== Data for the task
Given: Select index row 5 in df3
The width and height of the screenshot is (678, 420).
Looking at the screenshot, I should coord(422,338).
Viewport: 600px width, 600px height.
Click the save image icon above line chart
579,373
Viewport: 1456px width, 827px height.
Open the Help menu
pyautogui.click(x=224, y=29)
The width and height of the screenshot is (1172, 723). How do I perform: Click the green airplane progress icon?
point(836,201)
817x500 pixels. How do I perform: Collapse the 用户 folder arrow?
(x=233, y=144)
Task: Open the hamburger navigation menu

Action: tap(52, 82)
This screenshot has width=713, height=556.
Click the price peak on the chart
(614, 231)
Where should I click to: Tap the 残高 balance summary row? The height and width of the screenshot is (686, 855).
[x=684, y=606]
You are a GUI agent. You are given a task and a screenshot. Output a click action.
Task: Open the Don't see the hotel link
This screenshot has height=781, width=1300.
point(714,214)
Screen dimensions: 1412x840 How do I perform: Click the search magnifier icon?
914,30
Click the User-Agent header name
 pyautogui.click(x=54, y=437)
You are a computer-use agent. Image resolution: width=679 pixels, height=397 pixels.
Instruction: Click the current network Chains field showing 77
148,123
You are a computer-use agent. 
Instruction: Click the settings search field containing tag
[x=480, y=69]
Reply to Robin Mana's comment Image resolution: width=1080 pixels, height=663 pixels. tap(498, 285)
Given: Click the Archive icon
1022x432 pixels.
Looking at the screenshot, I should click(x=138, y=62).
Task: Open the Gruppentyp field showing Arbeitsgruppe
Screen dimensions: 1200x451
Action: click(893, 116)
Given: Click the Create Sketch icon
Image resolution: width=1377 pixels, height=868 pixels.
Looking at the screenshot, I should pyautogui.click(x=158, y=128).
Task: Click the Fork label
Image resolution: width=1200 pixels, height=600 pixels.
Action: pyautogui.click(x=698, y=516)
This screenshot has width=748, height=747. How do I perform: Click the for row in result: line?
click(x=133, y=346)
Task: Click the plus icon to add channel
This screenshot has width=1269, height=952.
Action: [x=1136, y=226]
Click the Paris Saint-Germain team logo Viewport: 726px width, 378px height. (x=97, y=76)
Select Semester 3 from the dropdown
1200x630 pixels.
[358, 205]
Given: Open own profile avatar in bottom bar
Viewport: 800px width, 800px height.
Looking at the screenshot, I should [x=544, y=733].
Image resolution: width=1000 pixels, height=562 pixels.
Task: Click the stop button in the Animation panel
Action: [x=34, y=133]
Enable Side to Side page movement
====
**Task statement:**
Repeat, character for character, the lines from the one that holds "Reply to Robin" to the final line of the material, inclusive, and no other lines.

**Answer to this task:**
Reply to Robin Mana's comment Image resolution: width=1080 pixels, height=663 pixels. tap(498, 285)
Given: Click the Archive icon
1022x432 pixels.
Looking at the screenshot, I should click(x=138, y=62).
Task: Open the Gruppentyp field showing Arbeitsgruppe
Screen dimensions: 1200x451
Action: click(893, 116)
Given: Click the Create Sketch icon
Image resolution: width=1377 pixels, height=868 pixels.
Looking at the screenshot, I should pyautogui.click(x=158, y=128).
Task: Click the Fork label
Image resolution: width=1200 pixels, height=600 pixels.
Action: pyautogui.click(x=698, y=516)
This screenshot has width=748, height=747. How do I perform: Click the for row in result: line?
click(x=133, y=346)
Task: Click the plus icon to add channel
This screenshot has width=1269, height=952.
Action: [x=1136, y=226]
Click the Paris Saint-Germain team logo Viewport: 726px width, 378px height. (x=97, y=76)
Select Semester 3 from the dropdown
1200x630 pixels.
[358, 205]
Given: Open own profile avatar in bottom bar
Viewport: 800px width, 800px height.
Looking at the screenshot, I should [x=544, y=733].
Image resolution: width=1000 pixels, height=562 pixels.
Task: Click the stop button in the Animation panel
Action: [x=34, y=133]
Enable Side to Side page movement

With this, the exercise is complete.